▸ Work to complete
Output each entry verbatim. Leave the images out.

*** Records for this task ***

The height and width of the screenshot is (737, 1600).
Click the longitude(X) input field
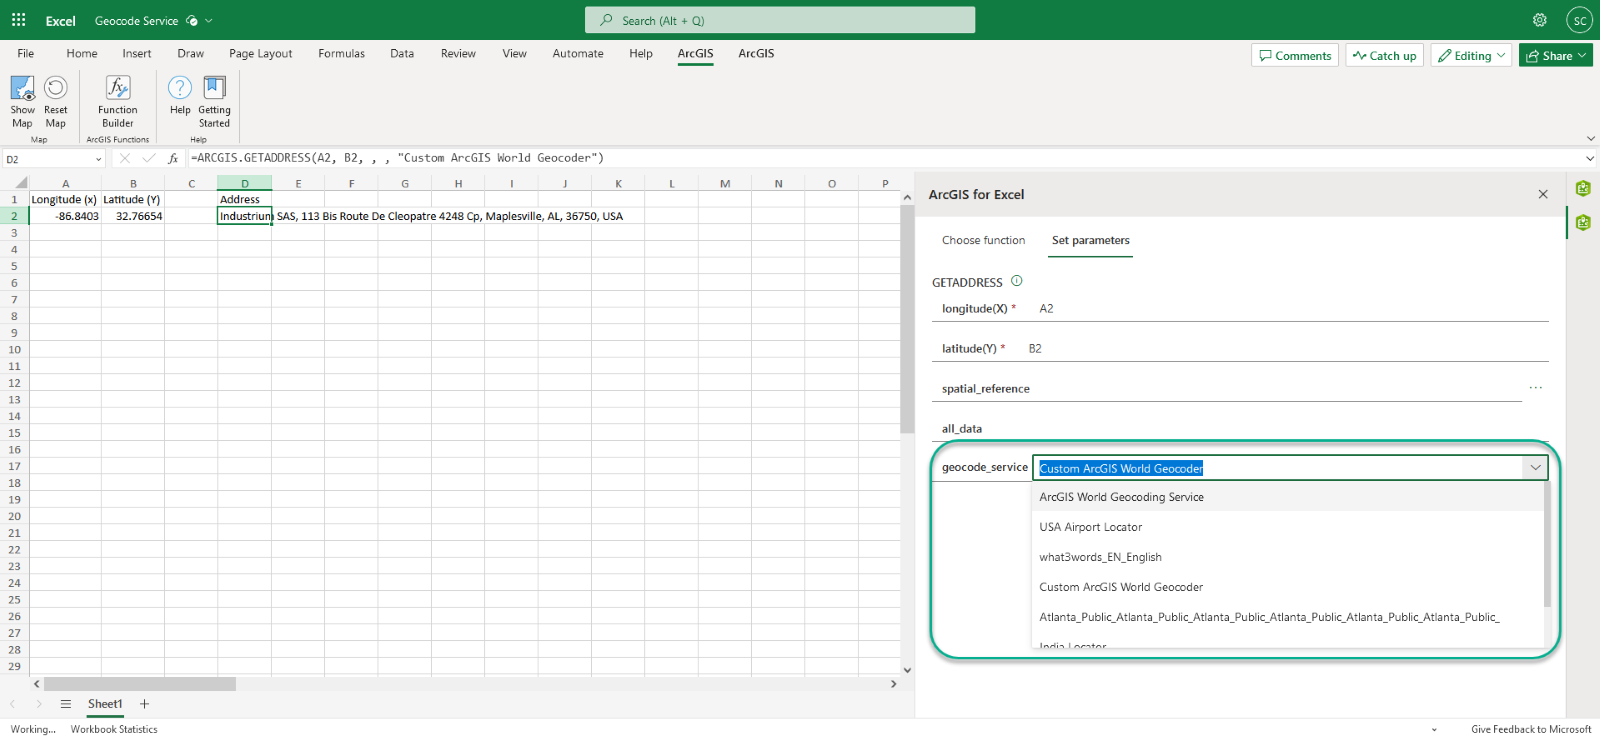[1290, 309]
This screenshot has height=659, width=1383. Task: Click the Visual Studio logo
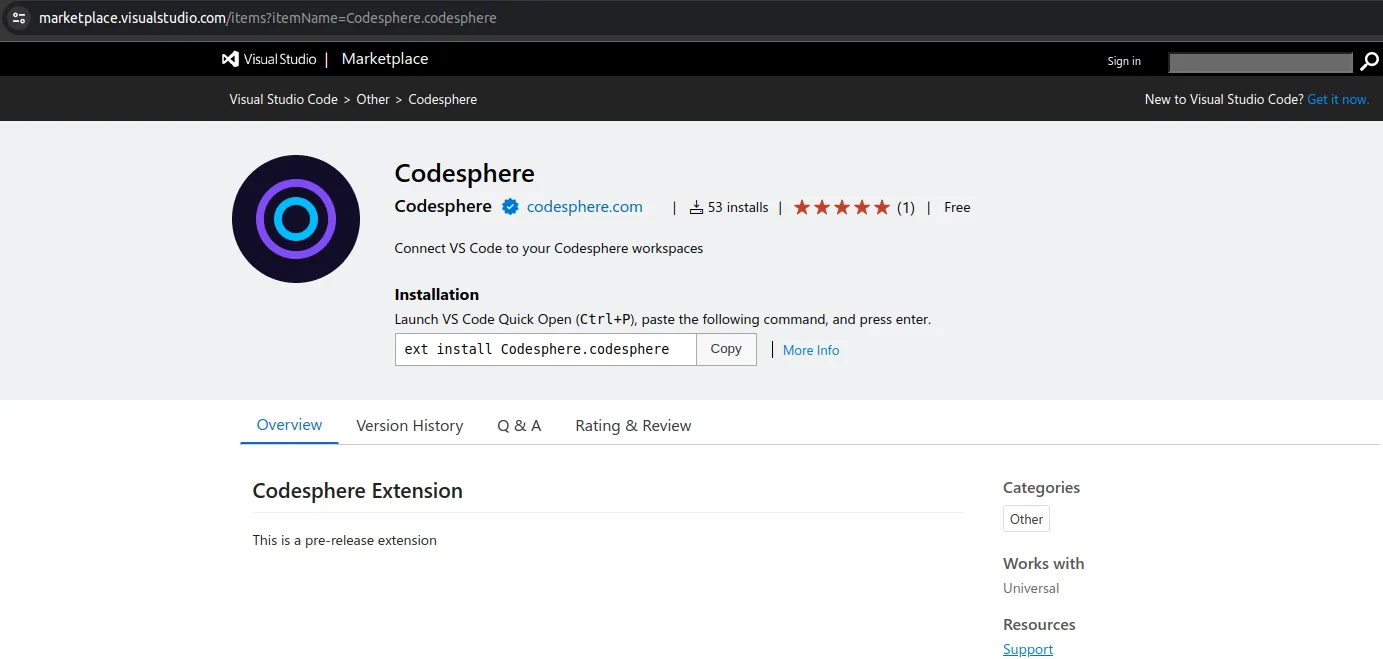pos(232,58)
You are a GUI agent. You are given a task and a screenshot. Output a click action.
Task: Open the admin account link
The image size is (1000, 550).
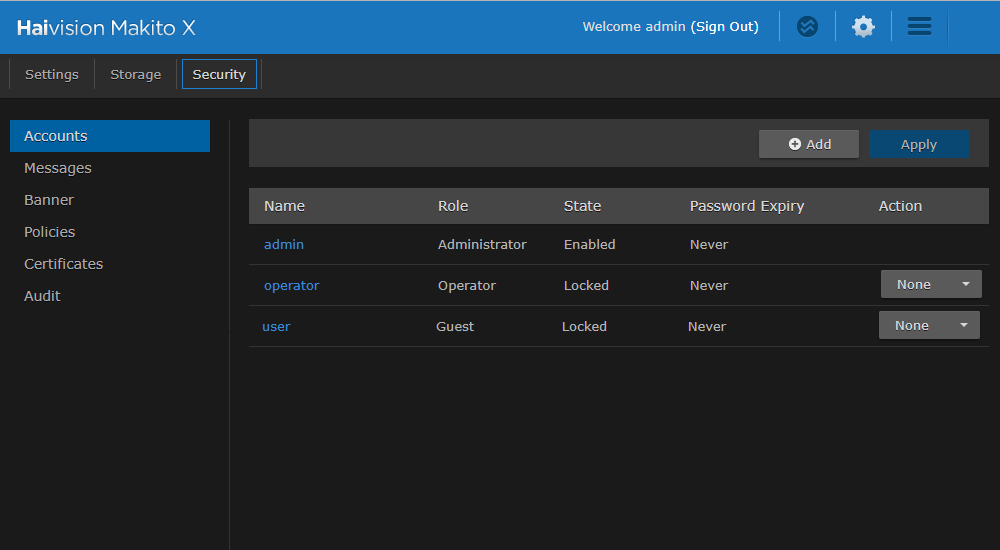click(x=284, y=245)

*** End of Records for this task ***

▸ Expected answer
The height and width of the screenshot is (737, 1600).
Click the longitude(X) input field
[1290, 309]
This screenshot has height=659, width=1383. Task: Click the Visual Studio logo
pos(232,58)
You are a GUI agent. You are given a task and a screenshot. Output a click action.
Task: Open the admin account link
The image size is (1000, 550).
click(x=284, y=245)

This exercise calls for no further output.